Physical characteristics
- Source: Bacton
- • coordinates: 52°15′21″N 1°00′04″E﻿ / ﻿52.2559°N 1.001°E
- • elevation: 63 m (207 ft)
- Mouth: River Waveney near Hoxne
- • coordinates: 52°21′38″N 1°11′49″E﻿ / ﻿52.3606°N 1.19685°E
- • elevation: 22 m (72 ft)
- Length: 24.5 km (15.2 mi)

Basin features
- River system: River Waveney
- • right: Gold Brook

= River Dove, Suffolk =

River in Suffolk, England

The River Dove is a river in the county of Suffolk. It is a tributary of the River Waveney starting near Bacton going through Eye to the Waveney.

==Course==

The Dove rises as several minor streams in the parish of Bacton at around 63 metres above sea level. It descends to the west of the village and flows north, before turning east to pass through the village of Finningham where it passes under the Stowmarket to Norwich railway. At Thorndon it merges with another stream and its course turns north. The river then skirts the eastern edge of the village of Eye, running alongside the former Eye Priory.
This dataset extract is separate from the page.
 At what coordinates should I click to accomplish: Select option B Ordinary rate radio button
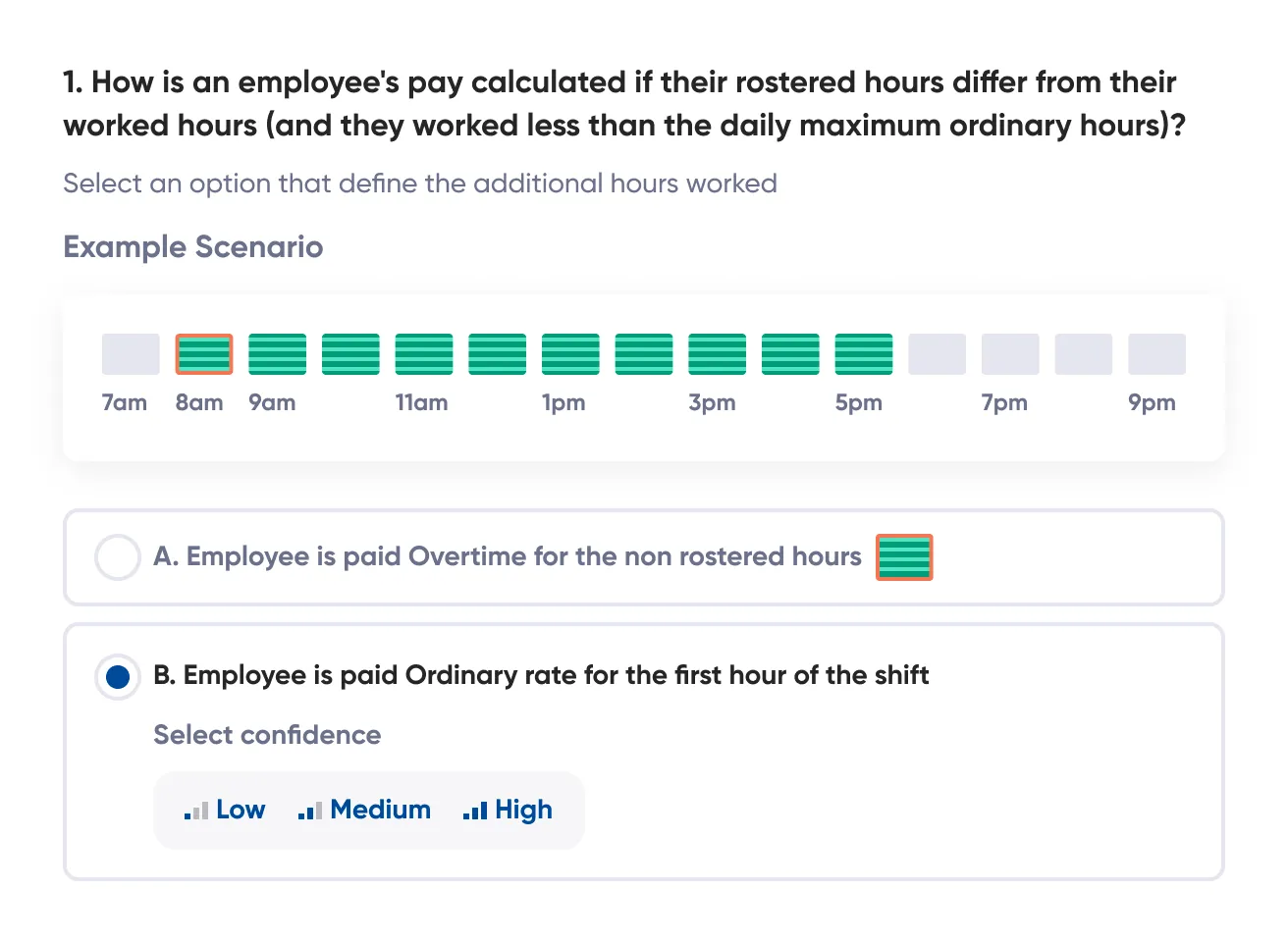[117, 677]
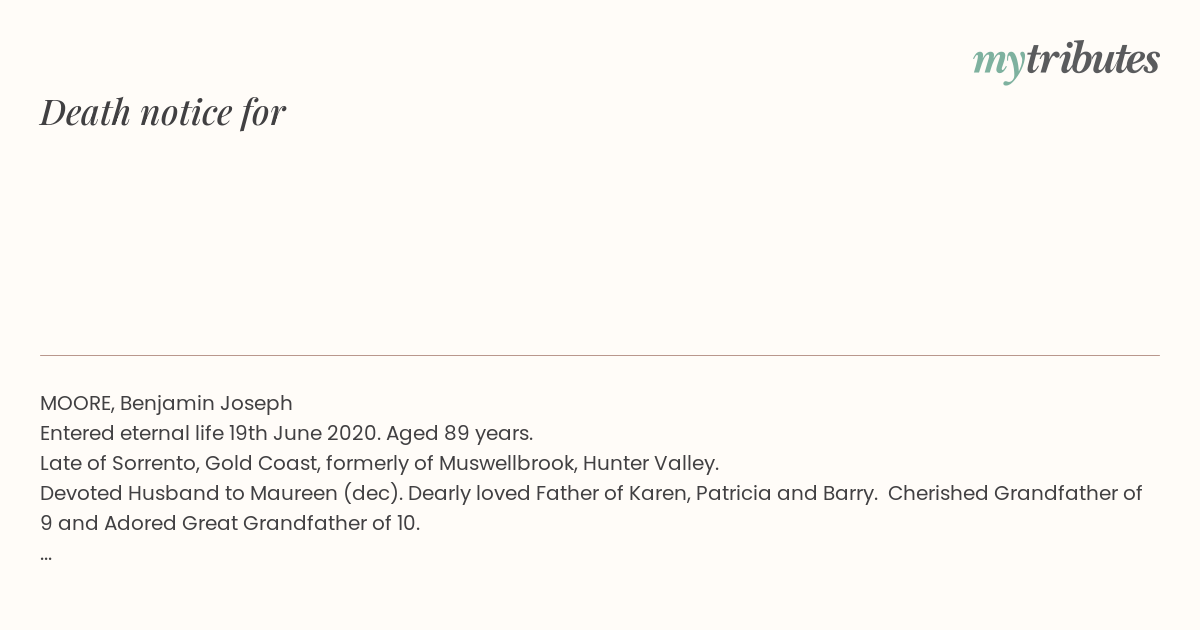
Task: Click the trailing ellipsis to read more
Action: (46, 556)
Below Eye, it largely forms the western boundary of the parish of Hoxne in a meandering course to the west of Hoxne village. Here it is joined by Gold Brook, before emptying into the River Waveney at the county boundary with Norfolk.

==Gold Brook==

The stream known as Gold Brook flows around 8 km north from the parish of Southolt through Redlingfield to Hoxne before emptying into the River Dove. As it enters Hoxne it is crossed by Goldbrook Bridge on the road to Cross Street. It is here that, according to legend, King Edmund the Martyr hid from the invading Danes. Whilst hiding under the bridge, a newly-wed couple saw his spurs glistening in the light and after capture by the Danes supposedly placed a curse on all bridal couples who should cross the bridge. Even up to the 19th century it is said that wedding parties would avoid the bridge rather than take the risk. According to the same legend, Edmund was then killed on the hill above the bridge.

==History==

The river passes alongside the town of Eye, known for its important medieval castle. The name "Eye" is believed to derive from an old word for "island", as in medieval times the River Dove, its tributaries and marshland would frequently flood and render it effectively an island. The area around the river still floods frequently.

The river is the subject of a 1909 work by Alfred Munnings entitled A Suffolk Pastoral, the River Dove with a distant clover field.